# INPUT FOR THIS TASK
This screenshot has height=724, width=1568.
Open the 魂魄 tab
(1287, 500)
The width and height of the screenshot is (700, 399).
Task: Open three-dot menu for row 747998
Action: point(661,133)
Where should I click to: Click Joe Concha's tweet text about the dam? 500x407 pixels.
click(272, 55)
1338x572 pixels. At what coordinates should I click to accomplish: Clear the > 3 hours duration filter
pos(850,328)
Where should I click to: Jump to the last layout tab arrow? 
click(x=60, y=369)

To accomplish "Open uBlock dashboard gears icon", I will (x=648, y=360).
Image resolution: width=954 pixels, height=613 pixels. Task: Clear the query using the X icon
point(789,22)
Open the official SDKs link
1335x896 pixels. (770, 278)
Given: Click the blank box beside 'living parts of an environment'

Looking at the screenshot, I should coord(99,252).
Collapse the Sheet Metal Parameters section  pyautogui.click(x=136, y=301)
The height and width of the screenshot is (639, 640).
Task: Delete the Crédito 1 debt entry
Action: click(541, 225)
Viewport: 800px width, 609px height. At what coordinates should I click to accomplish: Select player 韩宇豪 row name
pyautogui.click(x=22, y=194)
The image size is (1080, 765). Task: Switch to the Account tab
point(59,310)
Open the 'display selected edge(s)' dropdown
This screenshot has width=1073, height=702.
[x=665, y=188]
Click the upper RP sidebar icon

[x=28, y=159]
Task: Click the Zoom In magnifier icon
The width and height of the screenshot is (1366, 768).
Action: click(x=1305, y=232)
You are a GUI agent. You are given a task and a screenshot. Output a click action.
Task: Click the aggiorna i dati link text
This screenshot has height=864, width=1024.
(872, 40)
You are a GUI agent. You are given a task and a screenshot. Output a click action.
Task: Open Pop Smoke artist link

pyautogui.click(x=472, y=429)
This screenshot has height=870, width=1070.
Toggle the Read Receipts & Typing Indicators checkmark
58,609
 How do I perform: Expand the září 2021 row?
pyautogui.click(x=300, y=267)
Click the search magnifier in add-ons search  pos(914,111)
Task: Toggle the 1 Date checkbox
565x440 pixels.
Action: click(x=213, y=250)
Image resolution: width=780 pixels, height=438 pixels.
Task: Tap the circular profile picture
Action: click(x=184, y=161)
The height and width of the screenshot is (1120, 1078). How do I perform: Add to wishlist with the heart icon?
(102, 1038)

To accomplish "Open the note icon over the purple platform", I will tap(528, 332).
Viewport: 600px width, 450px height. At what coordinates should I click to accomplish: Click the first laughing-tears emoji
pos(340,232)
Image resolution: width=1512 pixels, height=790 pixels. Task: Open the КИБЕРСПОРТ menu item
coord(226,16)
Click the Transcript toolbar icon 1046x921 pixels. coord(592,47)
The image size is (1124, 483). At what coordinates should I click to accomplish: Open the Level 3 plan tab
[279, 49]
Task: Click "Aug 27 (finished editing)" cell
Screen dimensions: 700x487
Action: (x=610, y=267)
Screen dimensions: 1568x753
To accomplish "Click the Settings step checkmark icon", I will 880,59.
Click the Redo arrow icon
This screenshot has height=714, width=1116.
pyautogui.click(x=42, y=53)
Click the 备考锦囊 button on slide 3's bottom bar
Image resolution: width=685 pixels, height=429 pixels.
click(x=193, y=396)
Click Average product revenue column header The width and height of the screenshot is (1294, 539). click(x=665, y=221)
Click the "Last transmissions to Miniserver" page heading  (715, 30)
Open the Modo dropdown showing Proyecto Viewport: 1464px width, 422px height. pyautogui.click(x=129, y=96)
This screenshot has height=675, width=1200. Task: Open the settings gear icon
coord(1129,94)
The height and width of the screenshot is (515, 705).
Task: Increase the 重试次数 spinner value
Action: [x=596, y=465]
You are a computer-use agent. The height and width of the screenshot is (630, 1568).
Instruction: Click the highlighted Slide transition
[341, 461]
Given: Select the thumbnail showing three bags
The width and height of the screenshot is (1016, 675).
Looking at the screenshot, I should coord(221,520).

# ABOUT THIS EXERCISE
Transcribe the records above from the line holding "565x440 pixels." down to the line holding "Click the Transcript", inclusive, without adding anything.

# EXPECTED ANSWER
565x440 pixels.
Action: click(x=213, y=250)
Image resolution: width=780 pixels, height=438 pixels.
Task: Tap the circular profile picture
Action: click(x=184, y=161)
The height and width of the screenshot is (1120, 1078). How do I perform: Add to wishlist with the heart icon?
(102, 1038)

To accomplish "Open the note icon over the purple platform", I will tap(528, 332).
Viewport: 600px width, 450px height. At what coordinates should I click to accomplish: Click the first laughing-tears emoji
pos(340,232)
Image resolution: width=1512 pixels, height=790 pixels. Task: Open the КИБЕРСПОРТ menu item
coord(226,16)
Click the Transcript toolbar icon 1046x921 pixels. coord(592,47)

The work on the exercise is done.